The Autoethnographies of a Pandemic Project supports student researchers from Brooklyn College to craft autoethnographies of their own and their family and community experiences, both in the months and years leading up to the pandemic and over the first six months of the Covid-19 outbreak. 

There is a growing acknowledgement among researchers that the story of the Covid-19 pandemic is the story of inequality in the United States. New York City has been the epicenter of the pandemic and its unequal impacts. The day-to-day realities of the communities hit hardest by Covid-19—Black communities, immigrant communities, poor Americans, undocumented people—need to be much more clearly documented and understood. Autoethnographies of a Pandemic provides a window into various experiences during the Covid-19 outbreak, documenting and preserving a series of histories capturing the impacts of this moment in New York City and its hardest-hit communities. 
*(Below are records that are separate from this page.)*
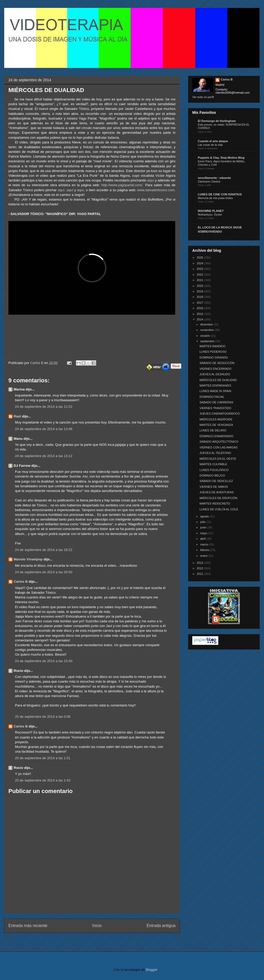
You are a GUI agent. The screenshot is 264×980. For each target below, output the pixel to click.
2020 (200, 286)
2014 (200, 319)
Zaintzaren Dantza (209, 181)
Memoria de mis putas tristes (215, 198)
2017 (200, 302)
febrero (205, 550)
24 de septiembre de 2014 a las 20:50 (43, 572)
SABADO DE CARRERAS (216, 402)
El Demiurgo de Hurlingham (217, 121)
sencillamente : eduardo (214, 178)
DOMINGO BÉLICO (212, 476)
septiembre (208, 341)
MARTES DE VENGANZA (216, 425)
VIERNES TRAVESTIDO (215, 408)
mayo (204, 533)
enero (204, 556)
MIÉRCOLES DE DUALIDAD (218, 380)
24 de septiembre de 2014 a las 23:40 (43, 661)
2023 (200, 269)
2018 (200, 297)
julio (203, 522)
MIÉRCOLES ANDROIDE (216, 419)
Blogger (152, 970)
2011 (200, 574)
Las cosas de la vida (210, 145)
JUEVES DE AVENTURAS (216, 492)
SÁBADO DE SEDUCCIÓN (217, 363)
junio (203, 527)
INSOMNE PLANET (211, 211)
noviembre (207, 330)
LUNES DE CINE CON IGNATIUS (219, 194)
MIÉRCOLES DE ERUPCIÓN (218, 498)
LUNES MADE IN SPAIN (215, 391)
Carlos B (37, 363)
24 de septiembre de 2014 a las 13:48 (43, 429)
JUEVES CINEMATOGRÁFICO (219, 414)
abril (203, 539)
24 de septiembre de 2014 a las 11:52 (43, 407)
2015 (200, 314)
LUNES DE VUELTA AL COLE (219, 509)
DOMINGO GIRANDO (213, 357)
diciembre (207, 325)
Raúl (17, 416)
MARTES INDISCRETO (214, 503)
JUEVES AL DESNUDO (214, 374)
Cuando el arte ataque (213, 141)
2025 (200, 258)
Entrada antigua (161, 926)
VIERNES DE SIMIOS (213, 487)
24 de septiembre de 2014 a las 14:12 (43, 456)
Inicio (97, 926)
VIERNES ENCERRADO (215, 369)
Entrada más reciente (28, 926)
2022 (200, 275)
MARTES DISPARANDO (215, 385)
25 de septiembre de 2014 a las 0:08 (43, 716)
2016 (200, 308)
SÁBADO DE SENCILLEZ (216, 481)
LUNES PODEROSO (213, 352)
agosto (205, 516)
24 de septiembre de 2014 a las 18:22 (43, 550)
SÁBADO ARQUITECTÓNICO (219, 442)
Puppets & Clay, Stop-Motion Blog (221, 158)
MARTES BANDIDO (212, 346)
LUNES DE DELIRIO (213, 430)
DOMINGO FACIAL (212, 397)
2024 (200, 263)
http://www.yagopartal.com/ (122, 185)
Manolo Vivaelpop (28, 559)
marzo (205, 544)
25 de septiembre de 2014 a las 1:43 (43, 780)
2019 (200, 291)
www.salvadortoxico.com (156, 190)
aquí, (62, 190)
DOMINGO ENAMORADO (216, 436)
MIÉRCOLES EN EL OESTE (218, 458)
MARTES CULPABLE (213, 464)
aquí (150, 180)
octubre (205, 336)
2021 (200, 280)
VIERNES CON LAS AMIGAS (218, 447)
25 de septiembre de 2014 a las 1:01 (43, 758)
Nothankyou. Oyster (210, 215)
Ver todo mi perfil (203, 97)
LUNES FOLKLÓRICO (214, 470)
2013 (200, 563)
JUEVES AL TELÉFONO (215, 453)
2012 (200, 568)
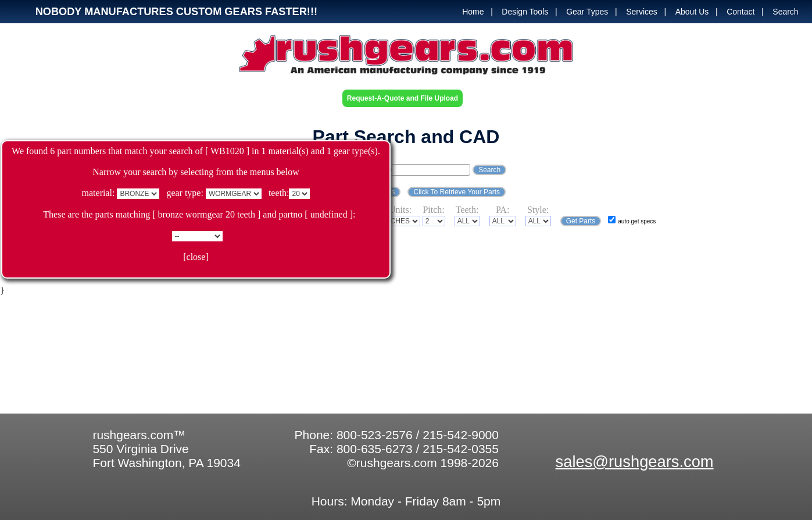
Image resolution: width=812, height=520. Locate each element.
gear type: (185, 193)
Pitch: (433, 209)
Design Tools (525, 12)
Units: (400, 209)
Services (642, 12)
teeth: (279, 193)
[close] (196, 257)
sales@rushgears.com (635, 461)
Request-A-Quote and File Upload (402, 98)
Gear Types (587, 12)
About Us (692, 12)
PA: (502, 209)
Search (785, 12)
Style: (538, 209)
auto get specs (636, 221)
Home (473, 12)
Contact (741, 12)
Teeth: (467, 209)
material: (98, 193)
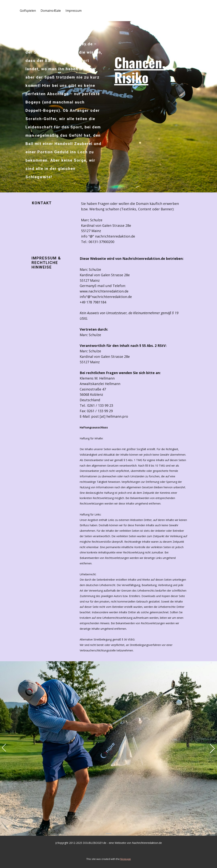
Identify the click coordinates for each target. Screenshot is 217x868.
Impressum (73, 10)
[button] (4, 748)
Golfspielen (28, 10)
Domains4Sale (51, 10)
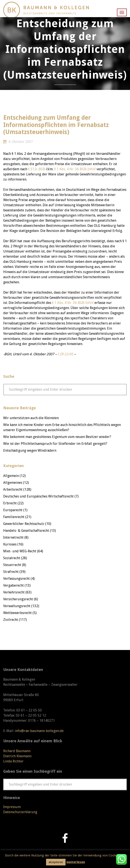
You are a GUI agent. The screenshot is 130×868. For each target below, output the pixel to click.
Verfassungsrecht (17, 579)
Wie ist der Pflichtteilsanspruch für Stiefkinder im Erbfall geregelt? (55, 444)
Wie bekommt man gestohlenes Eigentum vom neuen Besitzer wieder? (57, 437)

Essays by eight student researchers are being published as part of a series in Black Perspectives, a blog of the African American Intellectual History Society. Read the introduction to the series, by Jeanne Theoharis, Joseph Entin, and Dominick Braswell.

Principal Investigators

Jeanne Theoharis is Distinguished Professor of Political Science and the author or coauthor of nine books and numerous articles on the civil rights and Black Power movements and the contemporary politics of race. Her widely acclaimed biography The Rebellious Life of Mrs. Rosa Parks won a 2014 NAACP Image Award and the Letitia Woods Brown Award from the Association of Black Women Historians and appeared on the New York Times bestseller list. Her  recent book A More Beautiful and Terrible History: The Uses and Misuses of Civil Rights History won the 2018 Brooklyn Public Library Literary Prize in Nonfiction. Her work has appeared in the New York Times, the Washington Post, MSNBC, The NationSlate, the Atlantic, Boston Review, Salon, the Intercept, and the Chronicle of Higher Education.  

Dominick Braswell is a New York City–based activist. He received his BA in Africana studies, with departmental honors, from Brooklyn College in 2018. For the past two years, Braswell has served as a program administrator for the Mellon Transfer Student Research Program. He interned for a year with the SSRC’s President’s Office. Braswell will begin a PhD program in African American Studies at the University of Massachusetts–Amherst in fall 2020.